#### TASK TO COMPLETE
Please go through all the lines below and switch every "given word" to "listed word", changing nothing else.

#### DATA PROVIDED

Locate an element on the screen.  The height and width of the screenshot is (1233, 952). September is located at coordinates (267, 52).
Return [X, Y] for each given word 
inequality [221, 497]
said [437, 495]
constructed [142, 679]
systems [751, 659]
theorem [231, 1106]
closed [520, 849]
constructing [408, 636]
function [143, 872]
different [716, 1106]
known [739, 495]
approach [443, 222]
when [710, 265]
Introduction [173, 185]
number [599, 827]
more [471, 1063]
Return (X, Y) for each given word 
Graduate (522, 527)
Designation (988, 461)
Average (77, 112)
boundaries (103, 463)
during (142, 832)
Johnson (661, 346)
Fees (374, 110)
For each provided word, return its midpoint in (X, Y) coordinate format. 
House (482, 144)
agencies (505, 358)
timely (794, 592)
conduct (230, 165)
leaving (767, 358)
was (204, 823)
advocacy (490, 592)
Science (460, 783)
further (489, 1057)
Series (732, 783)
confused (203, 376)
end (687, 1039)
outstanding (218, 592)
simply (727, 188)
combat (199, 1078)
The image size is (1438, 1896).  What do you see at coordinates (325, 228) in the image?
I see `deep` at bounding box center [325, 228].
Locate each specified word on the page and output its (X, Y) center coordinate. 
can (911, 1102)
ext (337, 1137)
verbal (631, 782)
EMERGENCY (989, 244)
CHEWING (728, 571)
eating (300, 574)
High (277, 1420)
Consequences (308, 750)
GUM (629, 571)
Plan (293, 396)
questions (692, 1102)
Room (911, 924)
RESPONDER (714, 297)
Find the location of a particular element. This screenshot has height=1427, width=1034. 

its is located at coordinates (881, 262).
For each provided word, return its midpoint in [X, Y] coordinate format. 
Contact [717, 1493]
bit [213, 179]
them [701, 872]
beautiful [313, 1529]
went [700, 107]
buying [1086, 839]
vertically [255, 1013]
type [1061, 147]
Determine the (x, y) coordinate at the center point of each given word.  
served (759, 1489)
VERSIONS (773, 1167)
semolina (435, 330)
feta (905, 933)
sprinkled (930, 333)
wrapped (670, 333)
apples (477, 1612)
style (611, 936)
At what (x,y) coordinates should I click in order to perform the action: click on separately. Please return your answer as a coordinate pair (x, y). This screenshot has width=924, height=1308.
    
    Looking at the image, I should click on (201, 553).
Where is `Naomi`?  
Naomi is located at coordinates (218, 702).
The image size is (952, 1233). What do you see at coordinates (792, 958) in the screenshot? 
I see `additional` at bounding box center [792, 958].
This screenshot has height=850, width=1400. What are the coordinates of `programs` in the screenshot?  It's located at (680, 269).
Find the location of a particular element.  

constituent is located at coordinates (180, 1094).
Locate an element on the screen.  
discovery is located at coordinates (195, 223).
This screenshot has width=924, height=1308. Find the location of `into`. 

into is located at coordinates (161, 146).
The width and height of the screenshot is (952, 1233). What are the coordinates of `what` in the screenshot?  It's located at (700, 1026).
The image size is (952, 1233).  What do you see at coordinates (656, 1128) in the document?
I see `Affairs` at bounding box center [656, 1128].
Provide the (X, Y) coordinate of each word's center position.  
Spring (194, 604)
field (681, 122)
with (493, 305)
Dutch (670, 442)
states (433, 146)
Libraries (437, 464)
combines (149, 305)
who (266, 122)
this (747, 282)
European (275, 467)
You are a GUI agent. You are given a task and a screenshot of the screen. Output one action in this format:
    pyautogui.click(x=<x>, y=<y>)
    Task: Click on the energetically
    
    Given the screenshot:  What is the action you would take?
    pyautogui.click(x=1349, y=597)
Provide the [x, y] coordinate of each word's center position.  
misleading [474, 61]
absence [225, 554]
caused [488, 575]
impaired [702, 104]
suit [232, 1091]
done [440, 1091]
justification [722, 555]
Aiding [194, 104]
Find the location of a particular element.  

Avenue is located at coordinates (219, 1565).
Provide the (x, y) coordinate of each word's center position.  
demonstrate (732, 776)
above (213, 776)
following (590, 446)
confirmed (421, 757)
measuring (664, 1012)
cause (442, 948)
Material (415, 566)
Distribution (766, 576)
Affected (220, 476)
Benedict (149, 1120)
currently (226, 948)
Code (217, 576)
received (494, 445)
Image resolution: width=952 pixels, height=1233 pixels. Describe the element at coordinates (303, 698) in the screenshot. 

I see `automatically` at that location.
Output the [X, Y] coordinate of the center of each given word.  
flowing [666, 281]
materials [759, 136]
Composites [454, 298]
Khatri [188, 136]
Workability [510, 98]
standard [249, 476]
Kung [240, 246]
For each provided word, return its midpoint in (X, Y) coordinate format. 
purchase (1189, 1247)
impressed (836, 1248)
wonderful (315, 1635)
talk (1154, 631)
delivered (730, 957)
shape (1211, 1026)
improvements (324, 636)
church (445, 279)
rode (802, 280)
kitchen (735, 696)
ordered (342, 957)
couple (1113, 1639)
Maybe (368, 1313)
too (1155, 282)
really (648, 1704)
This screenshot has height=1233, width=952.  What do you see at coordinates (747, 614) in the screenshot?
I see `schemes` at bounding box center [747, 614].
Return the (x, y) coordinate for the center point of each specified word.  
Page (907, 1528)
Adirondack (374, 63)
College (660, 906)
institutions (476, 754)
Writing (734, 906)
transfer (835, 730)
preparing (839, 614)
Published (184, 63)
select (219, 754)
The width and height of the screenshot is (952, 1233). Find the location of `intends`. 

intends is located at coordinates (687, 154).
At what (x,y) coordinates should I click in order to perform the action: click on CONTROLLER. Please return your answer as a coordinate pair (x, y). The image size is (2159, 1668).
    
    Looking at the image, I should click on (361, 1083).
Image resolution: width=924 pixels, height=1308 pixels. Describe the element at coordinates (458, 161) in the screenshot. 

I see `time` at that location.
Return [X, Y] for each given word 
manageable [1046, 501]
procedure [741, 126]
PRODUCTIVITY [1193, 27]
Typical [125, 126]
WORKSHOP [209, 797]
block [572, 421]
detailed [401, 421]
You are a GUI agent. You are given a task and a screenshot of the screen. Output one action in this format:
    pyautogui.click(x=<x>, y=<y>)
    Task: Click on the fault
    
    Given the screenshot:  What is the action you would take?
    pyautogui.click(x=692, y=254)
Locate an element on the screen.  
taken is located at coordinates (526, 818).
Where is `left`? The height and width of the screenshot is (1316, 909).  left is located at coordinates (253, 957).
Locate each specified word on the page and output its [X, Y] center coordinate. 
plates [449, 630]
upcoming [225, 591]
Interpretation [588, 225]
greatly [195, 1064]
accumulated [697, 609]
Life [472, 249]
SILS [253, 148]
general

#### SOLVED EXERCISE
Locate an element on the screen.  The height and width of the screenshot is (1233, 952). September is located at coordinates (267, 52).
Return [X, Y] for each listed word 
inequality [221, 497]
said [437, 495]
constructed [142, 679]
systems [751, 659]
theorem [231, 1106]
closed [520, 849]
constructing [408, 636]
function [143, 872]
different [716, 1106]
known [739, 495]
approach [443, 222]
when [710, 265]
Introduction [173, 185]
number [599, 827]
more [471, 1063]
Return (X, Y) for each listed word 
Graduate (522, 527)
Designation (988, 461)
Average (77, 112)
boundaries (103, 463)
during (142, 832)
Johnson (661, 346)
Fees (374, 110)
For each provided word, return its midpoint in (X, Y) coordinate format. 
House (482, 144)
agencies (505, 358)
timely (794, 592)
conduct (230, 165)
leaving (767, 358)
was (204, 823)
advocacy (490, 592)
Science (460, 783)
further (489, 1057)
Series (732, 783)
confused (203, 376)
end (687, 1039)
outstanding (218, 592)
simply (727, 188)
combat (199, 1078)
The image size is (1438, 1896).  What do you see at coordinates (325, 228) in the image?
I see `deep` at bounding box center [325, 228].
Locate each specified word on the page and output its (X, Y) center coordinate. 
can (911, 1102)
ext (337, 1137)
verbal (631, 782)
EMERGENCY (989, 244)
CHEWING (728, 571)
eating (300, 574)
High (277, 1420)
Consequences (308, 750)
GUM (629, 571)
Plan (293, 396)
questions (692, 1102)
Room (911, 924)
RESPONDER (714, 297)
Find the location of a particular element. This screenshot has height=1427, width=1034. 

its is located at coordinates (881, 262).
For each provided word, return its midpoint in [X, Y] coordinate format. 
Contact [717, 1493]
bit [213, 179]
them [701, 872]
beautiful [313, 1529]
went [700, 107]
buying [1086, 839]
vertically [255, 1013]
type [1061, 147]
Determine the (x, y) coordinate at the center point of each listed word.  
served (759, 1489)
VERSIONS (773, 1167)
semolina (435, 330)
feta (905, 933)
sprinkled (930, 333)
wrapped (670, 333)
apples (477, 1612)
style (611, 936)
At what (x,y) coordinates should I click in order to perform the action: click on separately. Please return your answer as a coordinate pair (x, y). This screenshot has width=924, height=1308.
    
    Looking at the image, I should click on (201, 553).
Where is `Naomi`?  
Naomi is located at coordinates (218, 702).
The image size is (952, 1233). What do you see at coordinates (792, 958) in the screenshot? 
I see `additional` at bounding box center [792, 958].
This screenshot has height=850, width=1400. What are the coordinates of `programs` in the screenshot?  It's located at (680, 269).
Find the location of a particular element.  

constituent is located at coordinates (180, 1094).
Locate an element on the screen.  
discovery is located at coordinates (195, 223).
This screenshot has width=924, height=1308. Find the location of `into`. 

into is located at coordinates (161, 146).
The width and height of the screenshot is (952, 1233). What are the coordinates of `what` in the screenshot?  It's located at (700, 1026).
The image size is (952, 1233).  What do you see at coordinates (656, 1128) in the document?
I see `Affairs` at bounding box center [656, 1128].
Provide the (X, Y) coordinate of each word's center position.  
Spring (194, 604)
field (681, 122)
with (493, 305)
Dutch (670, 442)
states (433, 146)
Libraries (437, 464)
combines (149, 305)
who (266, 122)
this (747, 282)
European (275, 467)
You are a GUI agent. You are given a task and a screenshot of the screen. Output one action in this format:
    pyautogui.click(x=<x>, y=<y>)
    Task: Click on the energetically
    
    Given the screenshot:  What is the action you would take?
    pyautogui.click(x=1349, y=597)
Provide the [x, y] coordinate of each word's center position.  
misleading [474, 61]
absence [225, 554]
caused [488, 575]
impaired [702, 104]
suit [232, 1091]
done [440, 1091]
justification [722, 555]
Aiding [194, 104]
Find the location of a particular element.  

Avenue is located at coordinates (219, 1565).
Provide the (x, y) coordinate of each word's center position.  
demonstrate (732, 776)
above (213, 776)
following (590, 446)
confirmed (421, 757)
measuring (664, 1012)
cause (442, 948)
Material (415, 566)
Distribution (766, 576)
Affected (220, 476)
Benedict (149, 1120)
currently (226, 948)
Code (217, 576)
received (494, 445)
Image resolution: width=952 pixels, height=1233 pixels. Describe the element at coordinates (303, 698) in the screenshot. 

I see `automatically` at that location.
Output the [X, Y] coordinate of the center of each listed word.  
flowing [666, 281]
materials [759, 136]
Composites [454, 298]
Khatri [188, 136]
Workability [510, 98]
standard [249, 476]
Kung [240, 246]
For each provided word, return its midpoint in (X, Y) coordinate format. 
purchase (1189, 1247)
impressed (836, 1248)
wonderful (315, 1635)
talk (1154, 631)
delivered (730, 957)
shape (1211, 1026)
improvements (324, 636)
church (445, 279)
rode (802, 280)
kitchen (735, 696)
ordered (342, 957)
couple (1113, 1639)
Maybe (368, 1313)
too (1155, 282)
really (648, 1704)
This screenshot has height=1233, width=952.  What do you see at coordinates (747, 614) in the screenshot?
I see `schemes` at bounding box center [747, 614].
Return the (x, y) coordinate for the center point of each specified word.  
Page (907, 1528)
Adirondack (374, 63)
College (660, 906)
institutions (476, 754)
Writing (734, 906)
transfer (835, 730)
preparing (839, 614)
Published (184, 63)
select (219, 754)
The width and height of the screenshot is (952, 1233). Find the location of `intends`. 

intends is located at coordinates (687, 154).
At what (x,y) coordinates should I click in order to perform the action: click on CONTROLLER. Please return your answer as a coordinate pair (x, y). The image size is (2159, 1668).
    
    Looking at the image, I should click on (361, 1083).
Image resolution: width=924 pixels, height=1308 pixels. Describe the element at coordinates (458, 161) in the screenshot. 

I see `time` at that location.
Return [X, Y] for each listed word 
manageable [1046, 501]
procedure [741, 126]
PRODUCTIVITY [1193, 27]
Typical [125, 126]
WORKSHOP [209, 797]
block [572, 421]
detailed [401, 421]
You are a GUI agent. You are given a task and a screenshot of the screen. Output one action in this format:
    pyautogui.click(x=<x>, y=<y>)
    Task: Click on the fault
    
    Given the screenshot:  What is the action you would take?
    pyautogui.click(x=692, y=254)
Locate an element on the screen.  
taken is located at coordinates (526, 818).
Where is `left`? The height and width of the screenshot is (1316, 909).  left is located at coordinates (253, 957).
Locate each specified word on the page and output its [X, Y] center coordinate. 
plates [449, 630]
upcoming [225, 591]
Interpretation [588, 225]
greatly [195, 1064]
accumulated [697, 609]
Life [472, 249]
SILS [253, 148]
general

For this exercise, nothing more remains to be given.